Check the lines of the listing below for the word "Given", and state only how many have it.
───
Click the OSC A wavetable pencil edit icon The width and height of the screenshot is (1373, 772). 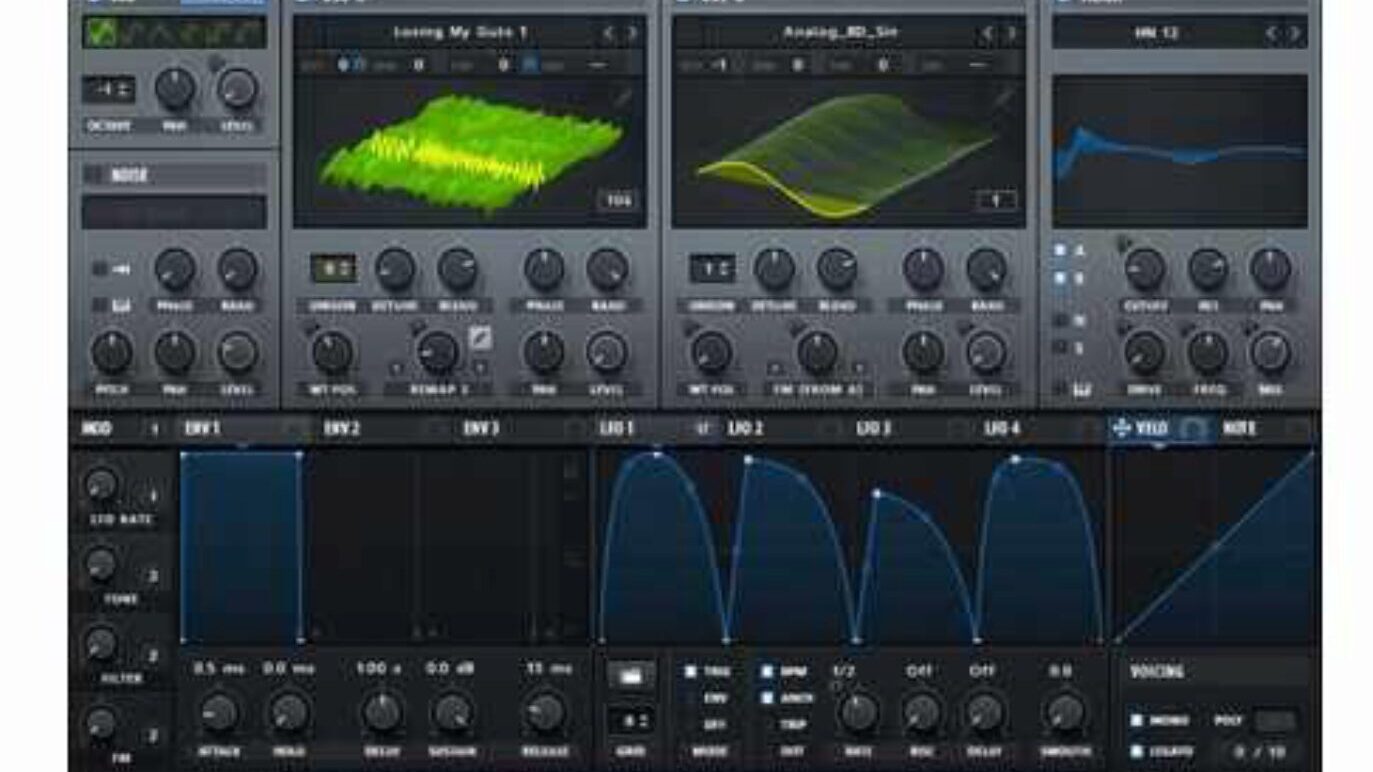click(622, 97)
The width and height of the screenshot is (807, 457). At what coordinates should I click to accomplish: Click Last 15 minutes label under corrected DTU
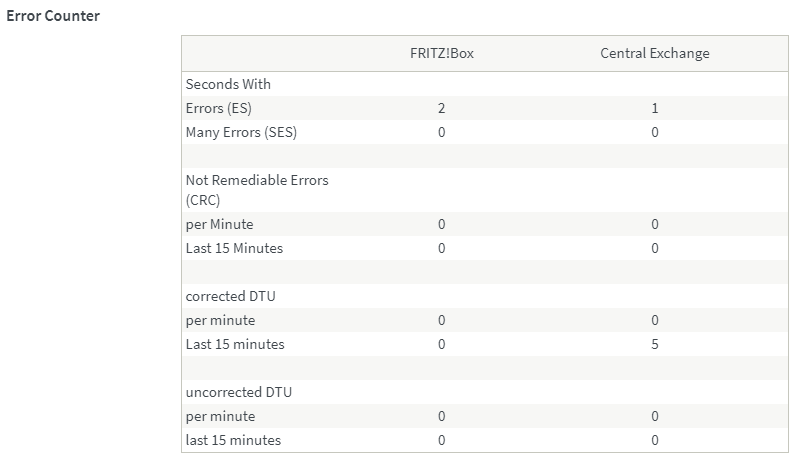tap(235, 344)
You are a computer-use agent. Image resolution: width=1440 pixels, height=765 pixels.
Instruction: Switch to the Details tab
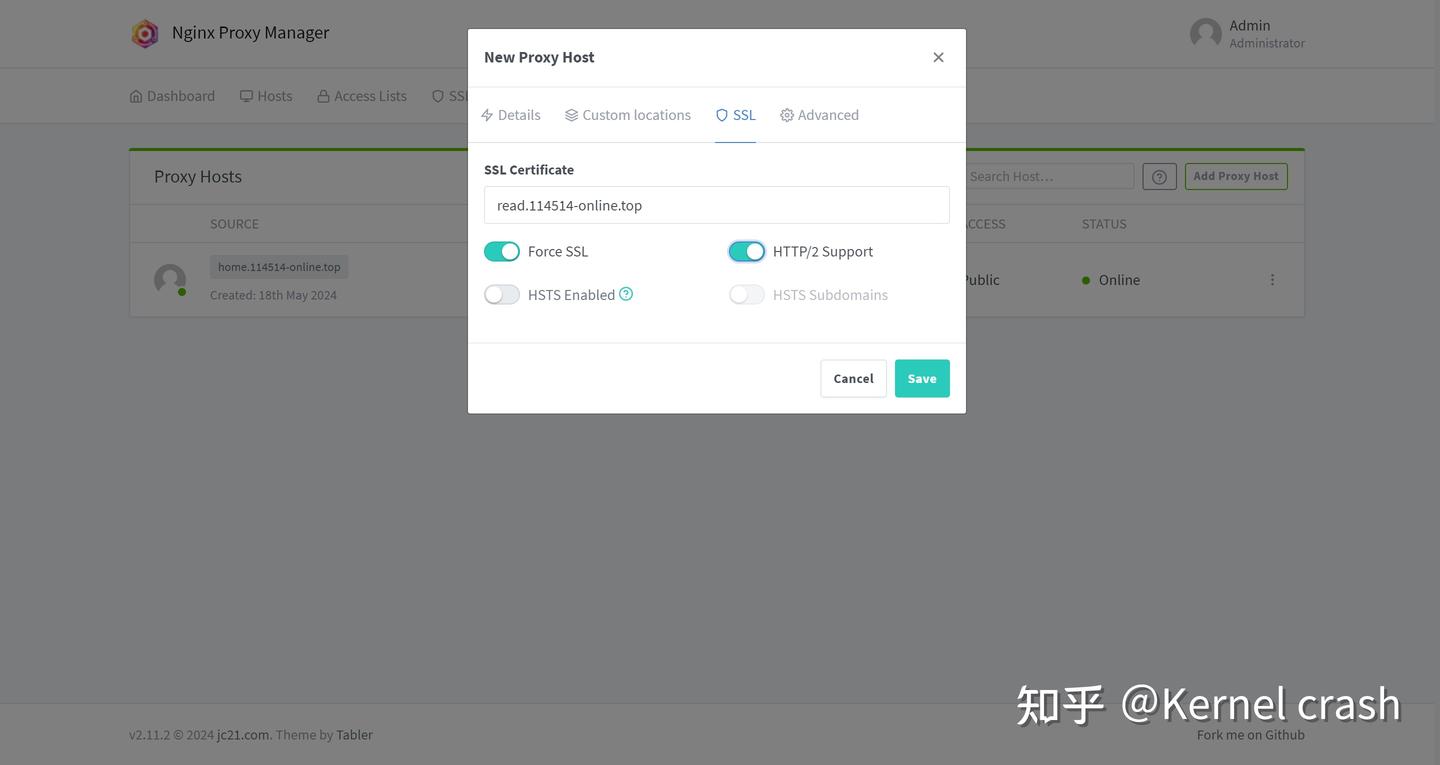[x=510, y=115]
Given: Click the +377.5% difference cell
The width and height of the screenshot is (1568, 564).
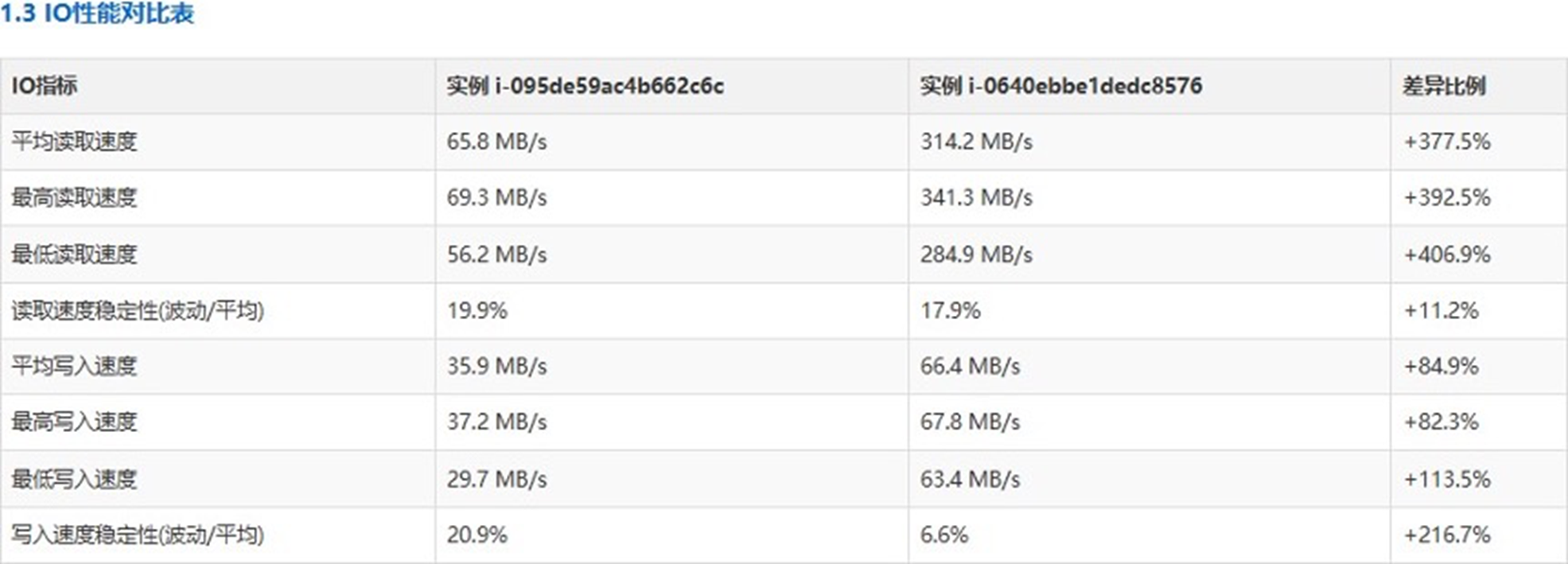Looking at the screenshot, I should (x=1446, y=142).
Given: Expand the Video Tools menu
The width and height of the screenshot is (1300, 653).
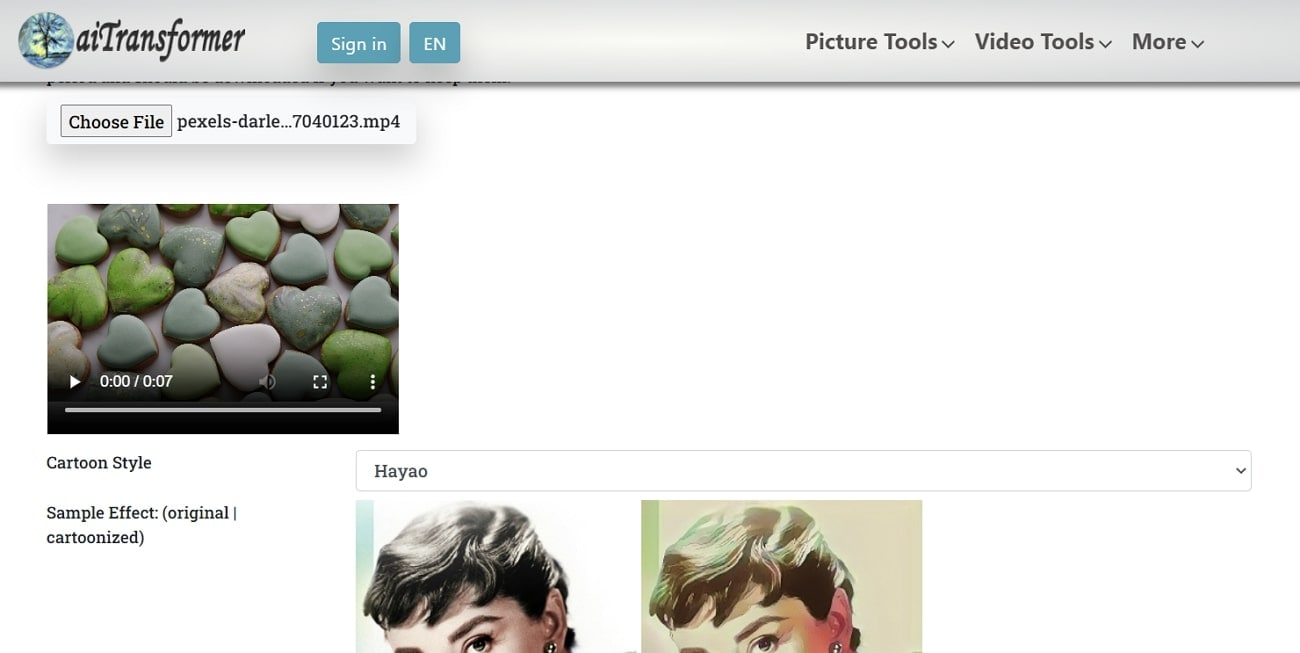Looking at the screenshot, I should [1043, 42].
───
*Answer to this problem:* 2